For 49ers’ quarterback Brock Purdy, Kittle changed the way he’s approached the game, reminding him that they are grown men playing a game and, though it’s a business, it should still be enjoyed.

“When I first got here and I saw him doing all this stuff, I’m like, ‘Dude, how can you have fun and enjoy those little things and then still walk in and play football?’, Purdy said. “I’ve always been like, if I do any of that, it’s going to throw me off somehow, some way. But I get here and I see him laughing, waving at the camera, doing all this crazy stuff, and then literally, in a second, he can turn, listen to the play, go out, break a safety off on a 30-yard touchdown. But that’s him. He has fun with it. Sort of made me realize, man, this is football, you can have fun with it. Yes, you can be locked in and still have fun. So, I’ve learned a lot from George.”
That mindset is one Kittle has had with him since the beginning of his NFL career.
“Since his rookie year, he has been really good about separating life off the football field and then obviously life on the field,” said Kittle’s wife, Claire Kittle. “And when he crosses that plane, it’s go time and it’s work time.
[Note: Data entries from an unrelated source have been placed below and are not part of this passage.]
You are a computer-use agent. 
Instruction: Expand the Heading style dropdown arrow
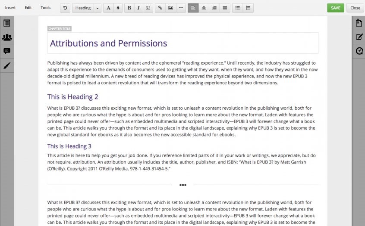coord(97,8)
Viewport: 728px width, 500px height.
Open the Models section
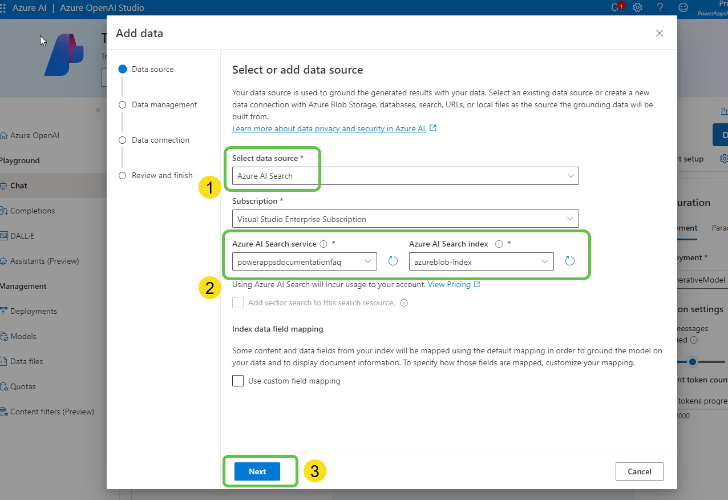25,336
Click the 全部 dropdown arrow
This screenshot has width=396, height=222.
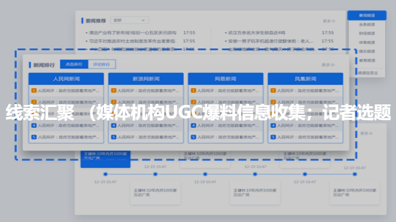coord(143,20)
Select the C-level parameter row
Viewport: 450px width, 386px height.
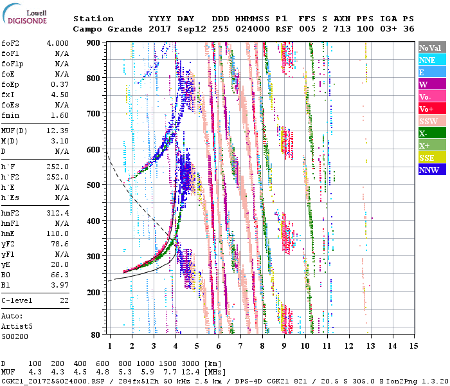tap(35, 300)
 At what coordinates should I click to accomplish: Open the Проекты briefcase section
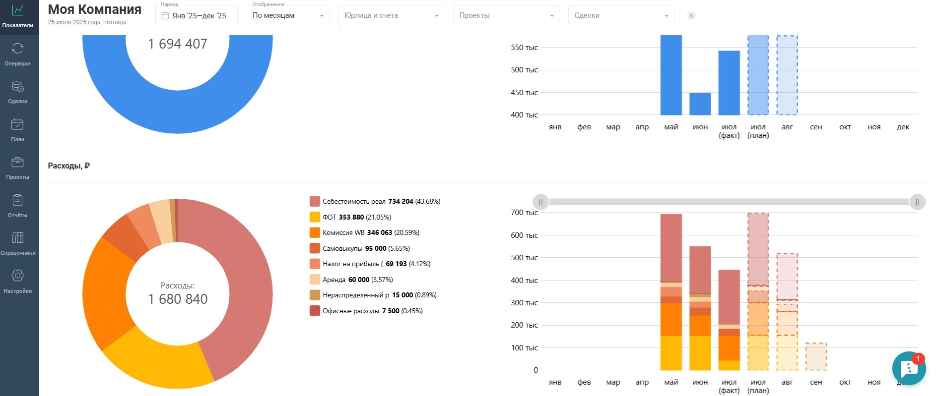18,168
And he is the most talented that I’ve ever seen at switching that flip and kind of finding that alter ego that he wants to turn into when he’s on the football field, which I think for any successful athlete you need a little bit of that.”

Back to the WWE, of which Kittle is a very big fan. 49ers safety Talanoa Hufanga has been to a few matches with Kittle, including one a couple weeks back.

“It’s lit, I ain’t going to lie,” Hufanga said. “Being able to sit ringside with him, it’s been pretty dope. I think that was my third time now….I’m just thankful for George allowing me to be in there with his close-knit friends and and being able to witness something like that. I grew up watching it a little bit with my close friends from back home. So I think it’s cool that I got to see it, what it’s really like in person.”

Kittle has a Joker tattoo on his forearm that serves a purpose beyond aesthetics.

“One of the main reasons for the Joker tattoo was I’m big into reset buttons,” Kittle said. “I used to draw a circle on my wrist tape in college to reset my mindset after every single play, so I wouldn’t let things snowball…It’s a whole black and white tattoo, red lifts, that’s kind of my reset button. That’s what it started as.”

National Tight Ends day is coming up at the end of the month. Though the term was coined by now-Raiders quarterback Jimmy Garoppolo, there would be no such thing without George Kittle.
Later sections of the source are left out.